4.2 Correlated random variables

Let us now look at how to generate random variables that are correlated in some way. To do that we will need to obtain the covariance or correlation matrix, and generate the random variables from a multivariate normal distribution. The multivariate normal distribution is a generalisation of the normal distribution to higher dimensions, and as multivariate data analysis is not covered until Honours level we will simplify things a little.

To generate correlated random variables we can use the mvrnorm command (load library(MASS)). This requires us to obtain the covariance matrix, \(\Sigma\), explaining the relationship between our two random variables. As you will find out in 2X, the covariance is scale dependent, and as such, the correlation is often easier to use and interpret.

We simplify things by generating random variables, \(X\) and \(Y\), such that their variances are the same and equal to one. Assuming \(\text{Var}(X) = \text{Var}(Y) = 1\), we can then see from formula (1.1) that

\[\rho(X,Y) =\frac{\mathrm{Cov}(X,Y)}{\sqrt{\mathrm{Var}(X)\mathrm{Var}(Y)}} = \frac{\mathrm{Cov}(X,Y)}{\sqrt{1 \cdot 1}} = \mathrm{Cov}(X,Y),\]

that is, the correlation and covariance are the same. This now means that the covariance matrix, \(\Sigma\), and the correlation matrix, \(P\), are now equivalent, such that,

\[\Sigma = \begin{bmatrix} \text{Var}(X) & \text{Cov}(X, Y) \\ \text{Cov}(X, Y) & \text{Var}(Y) \end{bmatrix} = \begin{bmatrix} 1 & \rho(X, Y) \\ \rho(X, Y) & 1 \end{bmatrix} = P.\]

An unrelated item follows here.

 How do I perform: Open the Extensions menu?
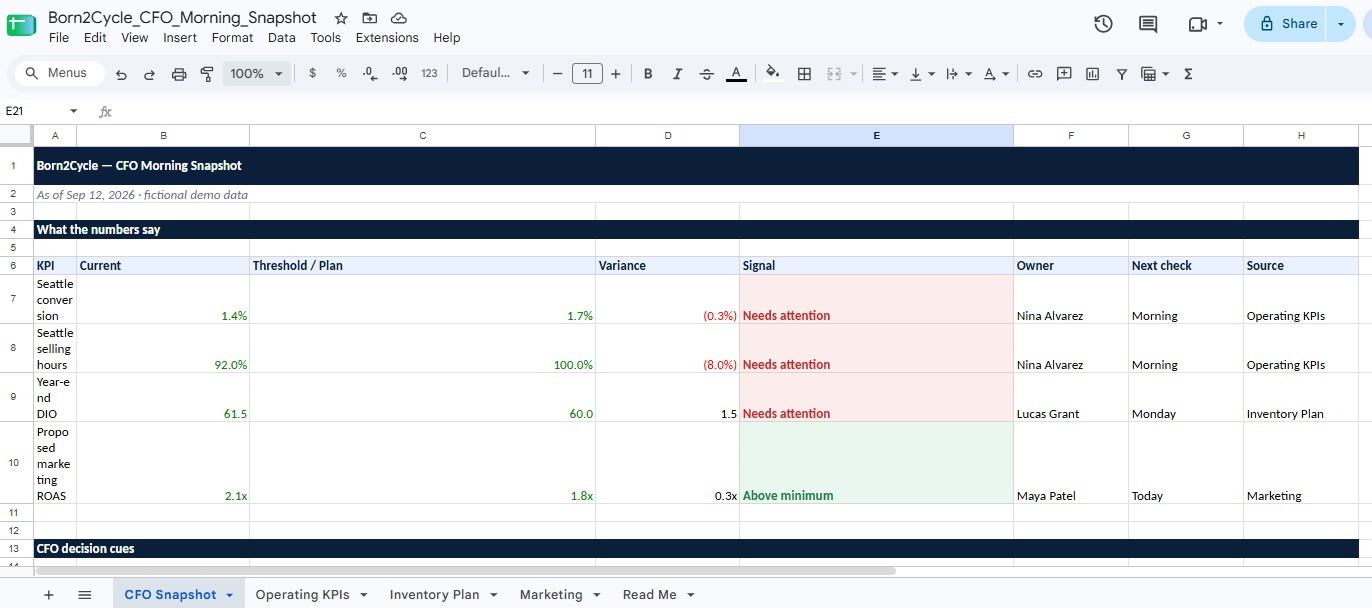coord(387,38)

Now, let's say we want to generate two random variables, \(X\) and \(Y\), from a multivariate normal distribution, such that \((X, Y) \sim N(\boldsymbol{\mu}, \Sigma)\). This can be done using the mvrnorm command as follows:

library(MASS)
set.seed(1)
n <- 30
mu <- c(10, 10)
rho <- 0.85
Sigma <- matrix(rho, nrow = 2, ncol = 2) + diag(2) * (1 - rho)
rand.vars <- mvrnorm(n, mu = mu, Sigma = Sigma)
x <- rand.vars[, 1]
y <- rand.vars[, 2]

Here we have generated \(n = 30\) random samples from a multivariate normal distribution for \(X\) and \(Y\), with mean vector \(\boldsymbol{\mu}^\top =\begin{bmatrix} \mu_X & \mu_Y \end{bmatrix} = \begin{bmatrix}10 & 10 \end{bmatrix}\), and correlation matrix, \(P\), such that \(\rho(X, Y) = 0.85\).

Figure 4.2: Scatterplots of correlated random variables.

QUESTION:

What can we say about the relationship between \(X\) and \(Y\) from the scatterplot in Figure 4.2?
Calculate the sample correlation coefficient, \(r\). Is this the same as the correlation parameter, \(\rho\), used to generate the data?

The sample correlation coefficient will not be exactly the same as the correlation parameter since the simulated data are random samples from the true population.

What happens with the sample correlation, \(r\), and the 'true' correlation, \(\rho\), as the number of samples, \(n\), increases?
Edit the R code to obtain a weak-to-moderate positive linear relationship between \(X\) and \(Y\). Use a scatterplot to examine this relationship, and use the cor command to see if the sample correlation matches that used to simulate the data.
Generate two random variables that exhibit a moderate-to-strong negative linear relationship. Use a plot to display this relationship, and obtain an estimate of the sample correlation coefficient.